Quote from: z on August 06, 2008, 01:32:31 PM
This does leave me with one question.  If I have a city like this with such a high mayor rating, where I have essentially perfect health, perfect education, etc., and I still need to bump up the aura to get full development, is it possible that some of the desirability growth thresholds are set too high?  I know they were increased in CAM to prevent rapid abandonment of a newly constructed building due to lack of desirability.  But I've generated scores of new CAM buildings by plopping MT stations where buildings simply weren't growing before, and none of the new buildings has ever been abandoned due to lack of desirability.  So maybe this one parameter needs to be tuned downward a bit for the various RCI types.  At least, that's what it would seem from my (obviously limited) experience.  I'd be interested in your thoughts on this.

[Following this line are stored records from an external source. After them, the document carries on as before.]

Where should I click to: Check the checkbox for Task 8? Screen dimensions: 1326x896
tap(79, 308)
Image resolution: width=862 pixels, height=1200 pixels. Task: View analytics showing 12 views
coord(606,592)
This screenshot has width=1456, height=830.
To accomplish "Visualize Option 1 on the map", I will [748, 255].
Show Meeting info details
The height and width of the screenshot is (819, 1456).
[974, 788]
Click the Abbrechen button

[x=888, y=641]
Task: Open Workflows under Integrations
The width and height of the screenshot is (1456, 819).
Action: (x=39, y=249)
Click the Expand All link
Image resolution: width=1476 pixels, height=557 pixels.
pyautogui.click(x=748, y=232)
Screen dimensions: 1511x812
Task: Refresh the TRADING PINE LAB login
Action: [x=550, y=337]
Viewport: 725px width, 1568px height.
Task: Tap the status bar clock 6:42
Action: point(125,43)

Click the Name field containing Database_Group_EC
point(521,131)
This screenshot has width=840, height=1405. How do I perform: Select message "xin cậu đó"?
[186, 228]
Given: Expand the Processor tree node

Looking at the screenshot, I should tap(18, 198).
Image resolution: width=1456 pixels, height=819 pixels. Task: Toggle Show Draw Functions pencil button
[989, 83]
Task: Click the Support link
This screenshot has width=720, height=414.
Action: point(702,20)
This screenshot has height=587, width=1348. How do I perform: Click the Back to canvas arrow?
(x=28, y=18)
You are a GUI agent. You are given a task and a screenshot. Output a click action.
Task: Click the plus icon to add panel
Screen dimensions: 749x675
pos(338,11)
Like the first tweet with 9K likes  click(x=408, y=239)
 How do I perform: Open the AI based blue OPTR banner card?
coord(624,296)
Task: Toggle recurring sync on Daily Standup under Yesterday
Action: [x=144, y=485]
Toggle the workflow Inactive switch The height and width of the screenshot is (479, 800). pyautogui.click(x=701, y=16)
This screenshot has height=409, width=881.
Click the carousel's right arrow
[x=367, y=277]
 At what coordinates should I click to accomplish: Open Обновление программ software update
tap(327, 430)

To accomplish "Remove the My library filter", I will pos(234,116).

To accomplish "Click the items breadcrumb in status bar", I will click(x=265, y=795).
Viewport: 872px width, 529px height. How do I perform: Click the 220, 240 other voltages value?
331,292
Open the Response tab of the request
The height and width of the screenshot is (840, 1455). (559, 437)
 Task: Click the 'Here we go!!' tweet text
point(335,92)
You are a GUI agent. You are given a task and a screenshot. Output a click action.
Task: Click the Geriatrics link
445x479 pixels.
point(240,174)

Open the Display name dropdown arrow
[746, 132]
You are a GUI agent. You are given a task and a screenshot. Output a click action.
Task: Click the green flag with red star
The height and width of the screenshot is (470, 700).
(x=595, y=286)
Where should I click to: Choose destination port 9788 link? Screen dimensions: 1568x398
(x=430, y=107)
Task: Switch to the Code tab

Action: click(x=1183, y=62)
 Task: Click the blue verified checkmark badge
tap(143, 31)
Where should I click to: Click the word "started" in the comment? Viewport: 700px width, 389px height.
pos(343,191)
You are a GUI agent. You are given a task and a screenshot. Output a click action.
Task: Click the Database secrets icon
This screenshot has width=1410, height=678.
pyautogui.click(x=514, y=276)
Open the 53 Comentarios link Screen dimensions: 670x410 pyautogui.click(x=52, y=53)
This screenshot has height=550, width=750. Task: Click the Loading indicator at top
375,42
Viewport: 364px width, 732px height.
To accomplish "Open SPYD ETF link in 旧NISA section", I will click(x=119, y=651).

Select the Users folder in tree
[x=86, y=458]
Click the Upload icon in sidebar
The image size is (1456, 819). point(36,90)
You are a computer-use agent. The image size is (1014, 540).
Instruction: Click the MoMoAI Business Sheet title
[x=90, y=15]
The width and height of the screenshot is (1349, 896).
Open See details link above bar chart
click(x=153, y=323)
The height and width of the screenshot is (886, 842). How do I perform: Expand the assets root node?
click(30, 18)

You need to keep desirability and mayor rating apart! They are not the same...
A high mayor rating doesn't automatically mean you've got a high desirability for all RCI types.

E.g. for commercial offices, one important desirability factor is customers (=traffic).
Traffic however at the same time reduces the mayor rating in the area.

Park effect, school effect and hospital effect are other factors that increase mayor rating,
but have no influence on CO desirability. Landmark effect increases CO desirability though.

Landmark effect is an important factor that is often forgotten.
Landmarks and plazas are especially beneficial if you want to increase CO desirability.
Note that parks are good for increasing the desirability for R§§§ and I-HT, but not for CO.

It isn't meant to be easy to get high enough a desirability for CO§§§ offices.
Otherwise there wouldn't really be a challenge in growing a metropolis.

Besides, having a high desirability threshold helps keeping CO§§§ buildings together.
Proximity of other CO§§§ buildings is one positive desirability factor for CO§§§.

Then, if you really want to get a certain area to develop into CO§§§ skyscrapers,
you can always increase the transient aura effect in that area.

The normal way of doing this is to plant the area full of trees.
Each tree gives a small transient aura, and at the same time they reduce air pollution.

And, as we have seen, plopping a civic building gives a good transient aura effect.
To replop MT stations in order to achieve this effect is a way of cheating though... :P

z

OK, I think you've convinced me.  Now I have a much better understanding of what's going on and why.  And as long as there's a reasonable, non-cheating way to get full development, then I don't see the need for changing any parameters.  And you're right, of course, there does need to be some real challenge to the game.  So your explanations have given me a much better understanding of how the game works, and also of what the CAM team has done.  Thanks!

b22rian

outstanding thread here !

and very well explained..

nice to have you back from vacation ripple..

Brian

Denon333

Hi!That could be the thing but I mostly say no.The thing is that the taxes has to be placed right.If not,even the greatest cities suffer.